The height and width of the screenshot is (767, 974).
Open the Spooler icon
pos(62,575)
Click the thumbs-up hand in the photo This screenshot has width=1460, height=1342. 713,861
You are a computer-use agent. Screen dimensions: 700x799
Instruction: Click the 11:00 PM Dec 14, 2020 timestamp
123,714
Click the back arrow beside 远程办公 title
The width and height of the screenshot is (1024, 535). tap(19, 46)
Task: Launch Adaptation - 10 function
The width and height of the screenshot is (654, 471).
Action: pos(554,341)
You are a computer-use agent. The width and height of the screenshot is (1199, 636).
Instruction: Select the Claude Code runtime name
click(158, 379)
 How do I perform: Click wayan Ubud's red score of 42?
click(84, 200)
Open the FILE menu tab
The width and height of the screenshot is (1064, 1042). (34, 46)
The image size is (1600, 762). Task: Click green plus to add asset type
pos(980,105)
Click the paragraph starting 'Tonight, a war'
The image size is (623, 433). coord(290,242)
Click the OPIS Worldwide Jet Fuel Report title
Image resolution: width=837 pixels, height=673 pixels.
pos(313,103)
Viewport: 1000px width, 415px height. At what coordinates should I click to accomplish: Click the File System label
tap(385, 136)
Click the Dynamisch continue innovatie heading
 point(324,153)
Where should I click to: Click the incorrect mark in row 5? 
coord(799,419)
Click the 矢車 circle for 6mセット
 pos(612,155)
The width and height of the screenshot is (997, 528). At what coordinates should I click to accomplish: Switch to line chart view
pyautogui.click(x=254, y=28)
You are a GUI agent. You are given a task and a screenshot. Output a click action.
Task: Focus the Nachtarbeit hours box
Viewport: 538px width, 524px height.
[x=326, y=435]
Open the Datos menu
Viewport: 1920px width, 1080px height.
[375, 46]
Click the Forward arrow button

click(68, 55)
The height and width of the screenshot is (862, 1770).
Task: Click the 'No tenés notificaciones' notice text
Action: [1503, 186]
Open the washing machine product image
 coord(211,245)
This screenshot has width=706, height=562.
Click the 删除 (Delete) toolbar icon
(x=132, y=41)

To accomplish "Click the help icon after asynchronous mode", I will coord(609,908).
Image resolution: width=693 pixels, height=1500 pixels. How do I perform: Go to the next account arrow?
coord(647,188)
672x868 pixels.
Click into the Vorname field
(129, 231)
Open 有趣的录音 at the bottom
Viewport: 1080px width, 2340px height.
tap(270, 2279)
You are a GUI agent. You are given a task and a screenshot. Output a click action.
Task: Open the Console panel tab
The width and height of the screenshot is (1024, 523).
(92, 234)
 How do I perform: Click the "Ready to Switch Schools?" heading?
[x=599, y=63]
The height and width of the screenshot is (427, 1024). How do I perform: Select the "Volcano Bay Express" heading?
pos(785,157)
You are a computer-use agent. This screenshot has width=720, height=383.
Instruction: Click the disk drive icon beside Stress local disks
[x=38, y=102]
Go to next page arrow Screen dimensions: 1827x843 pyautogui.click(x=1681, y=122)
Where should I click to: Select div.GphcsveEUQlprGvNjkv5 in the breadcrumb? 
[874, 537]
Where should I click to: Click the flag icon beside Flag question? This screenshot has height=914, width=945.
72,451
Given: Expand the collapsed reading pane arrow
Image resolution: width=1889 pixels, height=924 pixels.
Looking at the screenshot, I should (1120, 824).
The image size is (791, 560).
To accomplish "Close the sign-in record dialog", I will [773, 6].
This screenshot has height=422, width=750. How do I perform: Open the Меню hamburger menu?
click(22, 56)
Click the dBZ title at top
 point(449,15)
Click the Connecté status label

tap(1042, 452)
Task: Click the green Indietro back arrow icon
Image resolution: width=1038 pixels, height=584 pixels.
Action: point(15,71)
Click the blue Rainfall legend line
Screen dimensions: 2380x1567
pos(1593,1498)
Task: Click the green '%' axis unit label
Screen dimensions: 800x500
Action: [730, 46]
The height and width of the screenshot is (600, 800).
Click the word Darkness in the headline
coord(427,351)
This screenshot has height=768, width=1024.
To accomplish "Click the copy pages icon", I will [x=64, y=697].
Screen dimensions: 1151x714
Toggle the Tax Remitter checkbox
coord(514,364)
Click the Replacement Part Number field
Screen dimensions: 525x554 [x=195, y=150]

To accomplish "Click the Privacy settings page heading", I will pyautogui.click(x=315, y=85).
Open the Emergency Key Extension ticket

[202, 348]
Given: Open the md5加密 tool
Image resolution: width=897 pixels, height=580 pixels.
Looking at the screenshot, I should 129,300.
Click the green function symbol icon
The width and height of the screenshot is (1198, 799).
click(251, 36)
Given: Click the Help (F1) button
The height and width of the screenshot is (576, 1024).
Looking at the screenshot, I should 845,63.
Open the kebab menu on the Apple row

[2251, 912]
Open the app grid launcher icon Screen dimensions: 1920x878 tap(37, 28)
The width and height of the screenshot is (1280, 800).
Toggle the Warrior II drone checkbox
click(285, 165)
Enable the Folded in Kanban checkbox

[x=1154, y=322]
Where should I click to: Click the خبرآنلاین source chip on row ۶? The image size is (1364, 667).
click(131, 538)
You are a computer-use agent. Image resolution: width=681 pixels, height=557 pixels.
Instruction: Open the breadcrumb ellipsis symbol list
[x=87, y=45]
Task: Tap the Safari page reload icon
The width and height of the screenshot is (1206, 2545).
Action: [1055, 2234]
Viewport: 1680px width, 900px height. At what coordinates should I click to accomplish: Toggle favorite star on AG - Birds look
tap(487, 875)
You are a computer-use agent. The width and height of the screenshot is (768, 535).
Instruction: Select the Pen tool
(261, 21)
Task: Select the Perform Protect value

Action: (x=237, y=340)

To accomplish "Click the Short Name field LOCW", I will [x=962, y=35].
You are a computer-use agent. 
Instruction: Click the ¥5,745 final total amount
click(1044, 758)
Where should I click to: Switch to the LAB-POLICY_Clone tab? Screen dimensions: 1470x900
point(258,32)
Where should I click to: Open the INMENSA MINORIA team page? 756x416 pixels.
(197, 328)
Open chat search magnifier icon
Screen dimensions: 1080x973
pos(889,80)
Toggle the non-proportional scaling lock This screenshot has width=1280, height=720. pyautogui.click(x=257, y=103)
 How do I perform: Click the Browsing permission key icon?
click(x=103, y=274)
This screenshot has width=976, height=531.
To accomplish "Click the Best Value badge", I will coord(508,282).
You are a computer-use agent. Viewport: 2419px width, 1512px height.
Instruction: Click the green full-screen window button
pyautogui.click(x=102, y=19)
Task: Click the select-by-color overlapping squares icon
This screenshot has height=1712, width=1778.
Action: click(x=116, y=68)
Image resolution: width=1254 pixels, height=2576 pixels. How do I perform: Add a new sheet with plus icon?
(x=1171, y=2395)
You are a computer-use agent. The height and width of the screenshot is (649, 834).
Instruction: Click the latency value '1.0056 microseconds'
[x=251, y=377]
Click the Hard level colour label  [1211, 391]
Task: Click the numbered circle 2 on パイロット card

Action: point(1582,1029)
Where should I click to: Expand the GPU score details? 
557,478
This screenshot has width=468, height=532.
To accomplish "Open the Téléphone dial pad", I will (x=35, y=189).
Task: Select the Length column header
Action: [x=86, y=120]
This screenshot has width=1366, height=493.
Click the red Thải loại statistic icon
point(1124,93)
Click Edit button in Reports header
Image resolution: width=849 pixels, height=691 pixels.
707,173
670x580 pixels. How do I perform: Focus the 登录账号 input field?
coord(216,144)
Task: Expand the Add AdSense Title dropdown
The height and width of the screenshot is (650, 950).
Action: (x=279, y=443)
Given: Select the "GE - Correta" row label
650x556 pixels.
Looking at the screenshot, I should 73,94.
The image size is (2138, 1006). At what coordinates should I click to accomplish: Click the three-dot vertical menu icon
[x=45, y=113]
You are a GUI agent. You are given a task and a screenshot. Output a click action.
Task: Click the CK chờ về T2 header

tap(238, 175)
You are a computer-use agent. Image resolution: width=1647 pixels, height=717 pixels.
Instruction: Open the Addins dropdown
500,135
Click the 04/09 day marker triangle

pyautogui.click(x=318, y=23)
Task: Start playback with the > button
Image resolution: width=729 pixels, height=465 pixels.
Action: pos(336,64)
....................
#### Task brief
Quote word for word everything from the line containing "Where should I click to: Expand" down to the final line of the rows above.

#### Solution below
Where should I click to: Expand the GPU score details? 
557,478
This screenshot has width=468, height=532.
To accomplish "Open the Téléphone dial pad", I will (x=35, y=189).
Task: Select the Length column header
Action: [x=86, y=120]
This screenshot has width=1366, height=493.
Click the red Thải loại statistic icon
point(1124,93)
Click Edit button in Reports header
Image resolution: width=849 pixels, height=691 pixels.
707,173
670x580 pixels. How do I perform: Focus the 登录账号 input field?
coord(216,144)
Task: Expand the Add AdSense Title dropdown
The height and width of the screenshot is (650, 950).
Action: (x=279, y=443)
Given: Select the "GE - Correta" row label
650x556 pixels.
Looking at the screenshot, I should 73,94.
The image size is (2138, 1006). At what coordinates should I click to accomplish: Click the three-dot vertical menu icon
[x=45, y=113]
You are a GUI agent. You are given a task and a screenshot. Output a click action.
Task: Click the CK chờ về T2 header

tap(238, 175)
You are a computer-use agent. Image resolution: width=1647 pixels, height=717 pixels.
Instruction: Open the Addins dropdown
500,135
Click the 04/09 day marker triangle

pyautogui.click(x=318, y=23)
Task: Start playback with the > button
Image resolution: width=729 pixels, height=465 pixels.
Action: pos(336,64)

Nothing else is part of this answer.